I am a 43 year old primary teacher from the UK. Well, I am actually German but have lived in the UK for many, many years. It's also the place where I had my daughter 12 years ago and where I did my post-grad to become a teacher. Since I obtained / collected three degress over the years, I have had my fair share of gap years & opportunities, and I have travelled extensively & lived in various parts of the world besides the UK. Now then, having come to a major cross-road in my life which includes turning my back on inner-city teaching in one of the most deprived clusters in the UK (!), OFSTED, attainment targets, SATs and so on, I am thinking of taking my career abroad...but so far it's a toss-up between Cape Town, SA and Vancouver, Canada. I know, I know...a bit of a diverse range but there is some logic behind it, or rather I love both cities for different reasons! Can anybody out there help me in terms of what it is like to teach (at an International School or similar) and live in either city with a 12 year old daughter??? Any comments, suggestions, advice would be very welcome!!! Many thanks!


----------



## Auld Yin (Mar 10, 2009)

pinkdolphin said:


> Hi there,
> 
> I am a 43 year old primary teacher from the UK. Well, I am actually German but have lived in the UK for many, many years. It's also the place where I had my daughter 12 years ago and where I did my post-grad to become a teacher.
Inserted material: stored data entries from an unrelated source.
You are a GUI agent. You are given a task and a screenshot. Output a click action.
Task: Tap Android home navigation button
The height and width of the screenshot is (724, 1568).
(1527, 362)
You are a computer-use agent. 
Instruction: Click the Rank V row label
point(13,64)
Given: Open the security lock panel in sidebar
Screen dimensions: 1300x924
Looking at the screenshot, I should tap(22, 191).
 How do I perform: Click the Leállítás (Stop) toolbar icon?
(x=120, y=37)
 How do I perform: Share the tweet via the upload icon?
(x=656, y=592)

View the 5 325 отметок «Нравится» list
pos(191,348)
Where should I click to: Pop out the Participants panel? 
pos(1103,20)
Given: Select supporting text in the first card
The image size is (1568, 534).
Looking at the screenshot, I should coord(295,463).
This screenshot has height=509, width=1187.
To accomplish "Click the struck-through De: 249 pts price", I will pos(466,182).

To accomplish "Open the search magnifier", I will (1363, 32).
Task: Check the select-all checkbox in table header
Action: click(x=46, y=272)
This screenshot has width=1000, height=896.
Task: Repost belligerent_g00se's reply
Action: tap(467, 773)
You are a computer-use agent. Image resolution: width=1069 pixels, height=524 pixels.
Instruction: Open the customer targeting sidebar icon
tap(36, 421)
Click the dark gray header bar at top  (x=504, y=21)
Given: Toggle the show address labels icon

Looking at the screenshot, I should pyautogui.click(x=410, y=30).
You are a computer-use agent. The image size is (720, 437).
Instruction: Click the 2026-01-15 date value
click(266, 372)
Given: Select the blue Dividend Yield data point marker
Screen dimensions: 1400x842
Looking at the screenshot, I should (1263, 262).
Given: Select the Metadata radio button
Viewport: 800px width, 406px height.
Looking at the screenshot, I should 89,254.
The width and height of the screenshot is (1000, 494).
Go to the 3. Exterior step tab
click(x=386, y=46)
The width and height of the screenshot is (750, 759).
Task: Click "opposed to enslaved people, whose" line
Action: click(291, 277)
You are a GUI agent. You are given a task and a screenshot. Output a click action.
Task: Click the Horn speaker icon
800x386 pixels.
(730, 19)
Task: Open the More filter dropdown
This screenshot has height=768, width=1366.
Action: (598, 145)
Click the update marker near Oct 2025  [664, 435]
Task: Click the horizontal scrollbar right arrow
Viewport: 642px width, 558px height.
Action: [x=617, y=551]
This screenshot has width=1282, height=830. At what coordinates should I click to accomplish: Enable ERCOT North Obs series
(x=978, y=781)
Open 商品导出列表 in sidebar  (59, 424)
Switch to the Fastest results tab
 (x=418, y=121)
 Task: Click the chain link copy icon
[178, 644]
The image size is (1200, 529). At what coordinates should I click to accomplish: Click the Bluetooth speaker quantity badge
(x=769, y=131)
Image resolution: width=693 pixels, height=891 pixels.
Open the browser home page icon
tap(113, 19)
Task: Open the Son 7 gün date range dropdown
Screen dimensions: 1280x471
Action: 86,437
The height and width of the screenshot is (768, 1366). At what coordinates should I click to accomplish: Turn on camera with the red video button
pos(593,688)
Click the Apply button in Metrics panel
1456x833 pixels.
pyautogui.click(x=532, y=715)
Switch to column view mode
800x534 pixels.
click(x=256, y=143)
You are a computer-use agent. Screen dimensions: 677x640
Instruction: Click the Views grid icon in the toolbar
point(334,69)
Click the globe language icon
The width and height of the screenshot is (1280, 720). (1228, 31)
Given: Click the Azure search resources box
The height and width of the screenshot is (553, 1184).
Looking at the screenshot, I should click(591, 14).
Since I obtained / collected three degress over the years, I have had my fair share of gap years & opportunities, and I have travelled extensively & lived in various parts of the world besides the UK. Now then, having come to a major cross-road in my life which includes turning my back on inner-city teaching in one of the most deprived clusters in the UK (!), OFSTED, attainment targets, SATs and so on, I am thinking of taking my career abroad...but so far it's a toss-up between Cape Town, SA and Vancouver, Canada. I know, I know...a bit of a diverse range but there is some logic behind it, or rather I love both cities for different reasons! Can anybody out there help me in terms of what it is like to teach (at an International School or similar) and live in either city with a 12 year old daughter??? Any comments, suggestions, advice would be very welcome!!! Many thanks!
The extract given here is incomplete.